In terms of antecedents, Kazdin and his team encourage the use of setting events, choice and high-probability requests. Setting events include anything that sets the stage for a behavior; choice refers to offering two options acceptable to the parent. Admittedly, as parents we might feel that we shouldn’t have to pave the way for obedience; we are in charge, right? Then again, it may be helpful to reflect on how we like to be treated. Are we more likely to listen to someone who shows us they care about our feelings, or someone who steamrolls over them? There are certainly parenting gurus who promote military-style discipline that will make children “draw into a quiet shell and obey,” but there are also plenty of firm but gentle tactics that encourage obedience.
So how does one use antecedents to make a desired behavior more likely? Let’s say your toddler resists bedtime. Is he generally doing something stimulating right before bedtime? Wrestling with Daddy, playing with a favorite toy, chasing the cat? A setting event sets the stage either positively or negatively for a desired behavior. Stimulating activity is a negative setting event in this case; it doesn’t set the stage very effectively for sleep. A bath and a quiet story, on the other hand, would be positive setting events for bedtime compliance. Choice can be another helpful bedtime antecedent. Not choice about whether or not to go to bed, mind you, but a choice of stories or bath toys or which pajamas to wear.

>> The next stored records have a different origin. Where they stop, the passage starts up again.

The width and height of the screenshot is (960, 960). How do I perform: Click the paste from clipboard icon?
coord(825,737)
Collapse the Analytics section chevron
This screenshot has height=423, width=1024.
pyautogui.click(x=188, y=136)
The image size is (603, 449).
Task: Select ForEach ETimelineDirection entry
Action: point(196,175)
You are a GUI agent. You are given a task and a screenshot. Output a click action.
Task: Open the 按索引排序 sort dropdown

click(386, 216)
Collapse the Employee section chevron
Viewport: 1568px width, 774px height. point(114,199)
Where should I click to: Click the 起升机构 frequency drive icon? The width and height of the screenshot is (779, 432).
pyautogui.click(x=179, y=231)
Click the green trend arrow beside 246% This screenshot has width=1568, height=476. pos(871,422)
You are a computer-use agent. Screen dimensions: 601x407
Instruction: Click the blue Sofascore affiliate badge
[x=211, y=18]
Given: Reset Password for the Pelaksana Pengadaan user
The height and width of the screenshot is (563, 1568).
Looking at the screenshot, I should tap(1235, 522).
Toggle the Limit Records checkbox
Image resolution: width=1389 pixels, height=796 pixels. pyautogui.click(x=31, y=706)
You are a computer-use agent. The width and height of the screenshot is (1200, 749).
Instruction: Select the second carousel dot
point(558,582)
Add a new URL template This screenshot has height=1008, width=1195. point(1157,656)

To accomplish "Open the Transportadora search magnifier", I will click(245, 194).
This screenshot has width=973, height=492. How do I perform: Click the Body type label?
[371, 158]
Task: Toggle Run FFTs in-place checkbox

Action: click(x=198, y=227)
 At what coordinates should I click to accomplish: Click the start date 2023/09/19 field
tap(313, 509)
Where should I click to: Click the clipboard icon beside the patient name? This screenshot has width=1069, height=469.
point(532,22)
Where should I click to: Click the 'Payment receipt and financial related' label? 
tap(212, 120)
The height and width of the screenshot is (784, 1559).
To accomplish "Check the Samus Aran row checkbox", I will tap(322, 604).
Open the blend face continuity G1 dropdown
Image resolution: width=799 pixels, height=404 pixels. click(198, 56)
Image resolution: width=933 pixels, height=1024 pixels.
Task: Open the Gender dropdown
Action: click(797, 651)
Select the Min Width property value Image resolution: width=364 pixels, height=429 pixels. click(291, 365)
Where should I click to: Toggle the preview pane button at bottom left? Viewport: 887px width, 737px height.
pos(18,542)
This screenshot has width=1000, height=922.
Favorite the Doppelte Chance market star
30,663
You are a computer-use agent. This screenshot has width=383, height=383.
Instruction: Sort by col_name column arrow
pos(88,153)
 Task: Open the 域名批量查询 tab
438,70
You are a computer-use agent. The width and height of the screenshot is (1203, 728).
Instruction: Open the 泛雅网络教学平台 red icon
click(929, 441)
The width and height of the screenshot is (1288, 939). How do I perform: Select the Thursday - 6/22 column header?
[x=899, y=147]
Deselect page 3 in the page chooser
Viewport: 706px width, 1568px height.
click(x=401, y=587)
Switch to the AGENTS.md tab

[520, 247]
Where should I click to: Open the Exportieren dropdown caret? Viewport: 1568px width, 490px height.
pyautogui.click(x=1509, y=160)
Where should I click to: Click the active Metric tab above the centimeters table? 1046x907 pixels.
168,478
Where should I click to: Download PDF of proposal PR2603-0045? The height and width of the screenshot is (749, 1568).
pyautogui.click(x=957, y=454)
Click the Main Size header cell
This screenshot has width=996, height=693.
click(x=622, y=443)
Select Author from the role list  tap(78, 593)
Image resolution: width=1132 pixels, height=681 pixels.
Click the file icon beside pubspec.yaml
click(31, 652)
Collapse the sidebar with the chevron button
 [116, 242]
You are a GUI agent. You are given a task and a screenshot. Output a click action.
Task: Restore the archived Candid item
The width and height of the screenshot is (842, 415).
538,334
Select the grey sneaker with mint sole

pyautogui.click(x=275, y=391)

You can also use high-probability requests to increase the likelihood that your toddler will respond to your bedtime prompt. “People do some things more readily than others when requests are made of them,” Kazdin explains. “‘Please come here and hug me,’ for instance, or ‘Please help me finish this leftover apple pie.’” If you’re trying to get your toddler to bed, of course, eating apple pie may not be a good setting event, but a hug would be. How about, “May I have a hug? Thank you! Will you please choose a bedtime book from the shelf and bring it to me?” The point is, offering a couple of easy prompts before the tough one makes compliance more likely. This is a principle so well proven that it is used in a range of applications from couple’s therapy to sales to hostage negotiations. Each time your child complies with your high-probability request, you’ll respond with positive reinforcement—a delighted thank-you, a smile and a hug—which will encourage continued compliance when you get to the target request.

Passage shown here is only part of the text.